Невеселы были последние месяцы нашей жизни в Туле. Отец только изредка появлялся в доме, постоянно находясь в разъездах. С почты на его имя почти ежедневно приходили и складывались Серафимой на письменном столе отца письма со знакомым нам и теперь таким ненавистным почерком Марии Васильевны. Однажды брат Коля, более нас, младших, понимавший жизнь, по подговору Симы распечатал один из этих конвертов, надписанный почему-то красными чернилами и поэтому привлёкший к себе особенное внимание. В письме, которое он нам всем прочёл вслух, говорилось о скором приезде Марии Васильевны в Покровское и о страстном её желании поскорее поселиться с отцом «под одной крышей». Письмо это, в негодовании порванное Николаем в клочки, вызвало у нас много слёз, глухую обиду и неприязнь к отцу.
Через неделю приехавший, как всегда, внезапно папа, не снимая пальто, прямо из передней направился к письменному столу, где стоя принялся читать письма, а затем стал строго допрашивать Серафиму, не было ли ещё одного письма. Симка забожилась всеми богами, «что она знать ничего не знает» и что все письма как есть поклала барину на стол «вот на это самое место». Отец нахмурился, ничего не сказал, но, по-видимому, догадался по нашему к нему отношению о том, что произошло.
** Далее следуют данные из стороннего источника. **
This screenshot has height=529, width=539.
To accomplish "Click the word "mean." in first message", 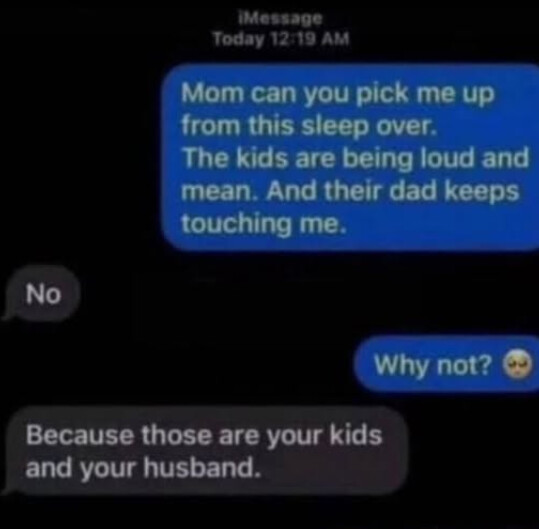I will [221, 192].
Экзамены для нас с сестрой прошли благополучно, мы оба перешли в следующие классы. По общей нашей с сестрой просьбе отец согласился не оставлять нас в опостылевшей после смерти мамы Туле. На семейном совете было решено, что Соню отдадут в Институт в Москве, где жила с семьёй сестра отца, а меня в кадетский корпус в Воронеж, находившийся всего в 4 часах езды по железной дороге от Покровского. Яков Сергеевич должен был ехать с нами, чтобы подготовить меня для экзаменов в корпус, пока же на две недели ехал на побывку к себе в Суходол. Переезд в родные места, куда из Ярославля скоро приехал и Коля, несколько рассеял тяжёлое настроение, в котором мы все находились под угрозой приезда мачехи, висящей над головами семьи, как дамоклов меч.
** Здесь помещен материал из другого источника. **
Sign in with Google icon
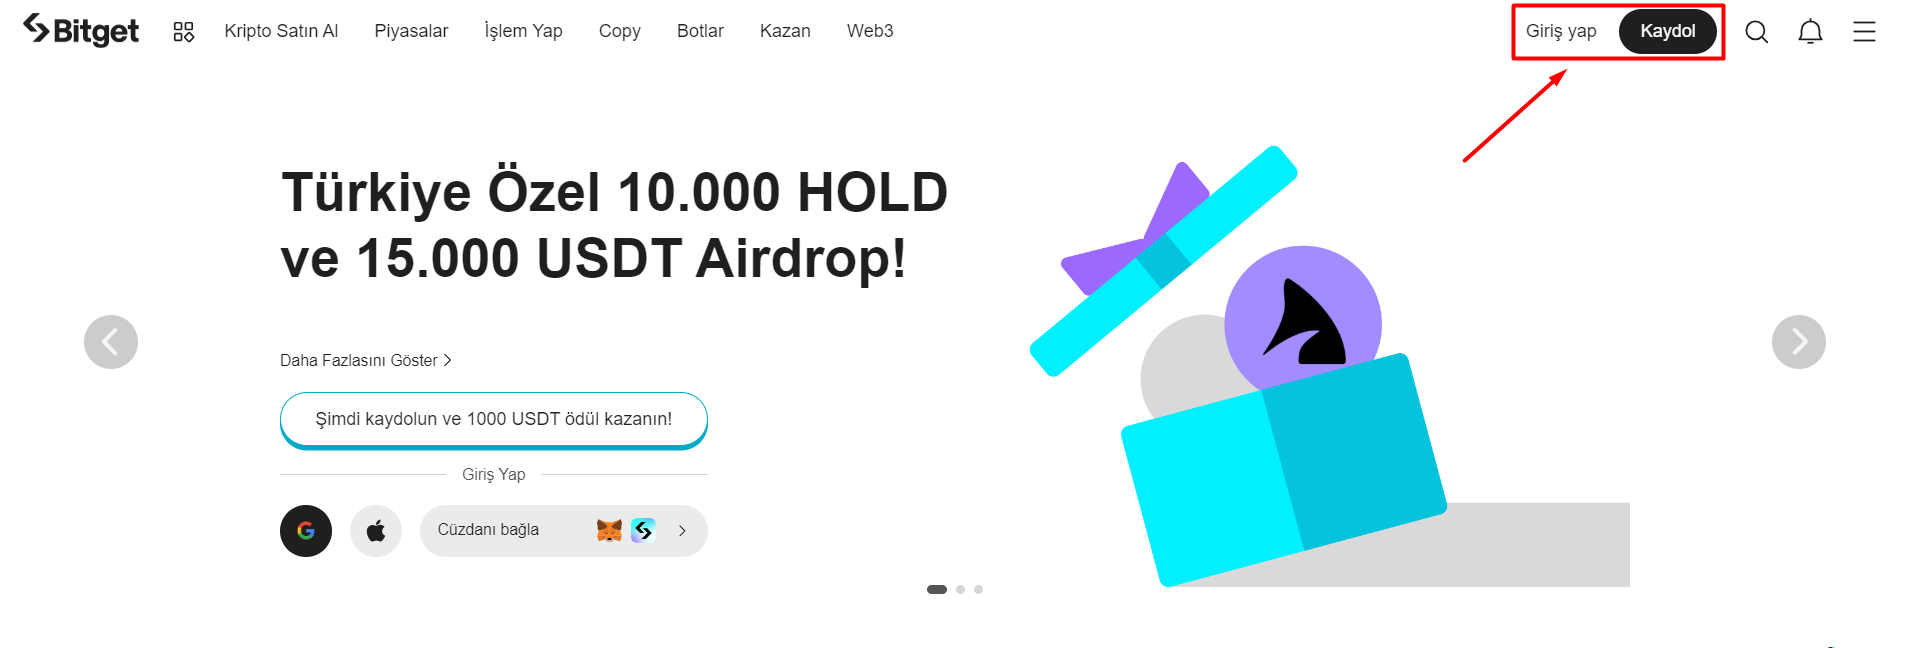The image size is (1909, 648). [306, 531]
Событие это не заставило себя ждать. Однажды, недели через две после приезда, рано утром нас с братом разбудила Серафима и взволнованным голосом сообщила, что «барин ночью привёз из Курска свою стерву». По местным понятиям всякая женщина, находившаяся без брака в сожительстве с мужчиной, считалась падшей и, как бы высоко она ни стояла на социальной лестнице, в глазах деревенских баб была ничто иное, как только «стерва» или «шкура». Коля, не умываясь и не выходя в столовую к утреннему чаю, ушёл из дома в деревню, а я с крепко бьющимся сердцем стал обдумывать наше новое положение. Стоя перед зеркалом, я причёсывался, как вдруг сзади скрипнула дверь, и знакомый с детства голос тихо и нерешительно произнес: «Здравствуй, Толя». Это была Мария Васильевна, робко остановившаяся у двери. Нелегко и ей было встретиться впервые с членами семьи, в которую она теперь входила чужая и ненавидимая.
Я покраснел, что-то пробормотал вместо приветствия и, не подавая ей руки, вышел из комнаты. В столовой за самоваром на хозяйском месте сидела красная и заплаканная Соня, а на другом конце стола отец с непривычно растерянным выражением лица. Злая и надутая, как чёрт, Серафима демонстративно топотала вокруг стола, подавая то одно, то другое.
Приехав в дом, всё население которого, как она знала, было ей враждебно, в семью, где были почти взрослые дети, которые знали и не могли забыть то зло, которое она причинила их покойной матери, Мария Васильевна чутьём угадала наилучшую и, пожалуй, единственную в её положении тактику, которой она должна была держаться. С большим тактом она первое время сумела нас всех обезоружить своей кротостью и отсутствием каких бы то ни было претензий на господствующее положение в доме. Благодаря этому постепенно и незаметно она сумела без всякой ломки и драм войти в нашу семейную жизнь и со временем заняла не только положение хозяйки дома и жены, но и заботливой и даже любящей мачехи.
До самого последнего дня нашей совместной жизни она не только никогда никого из нас не притесняла, как это часто бывает с мачехами, но и безропотно переносила со стороны меня и братьев подчас очень большие дерзости и мальчишескую грубость. В отношении сестры Сони она шла ещё дальше, держась к ней в совершенно подчинённом положении, несмотря на постоянную холодность, которую к ней обнаруживала Соня.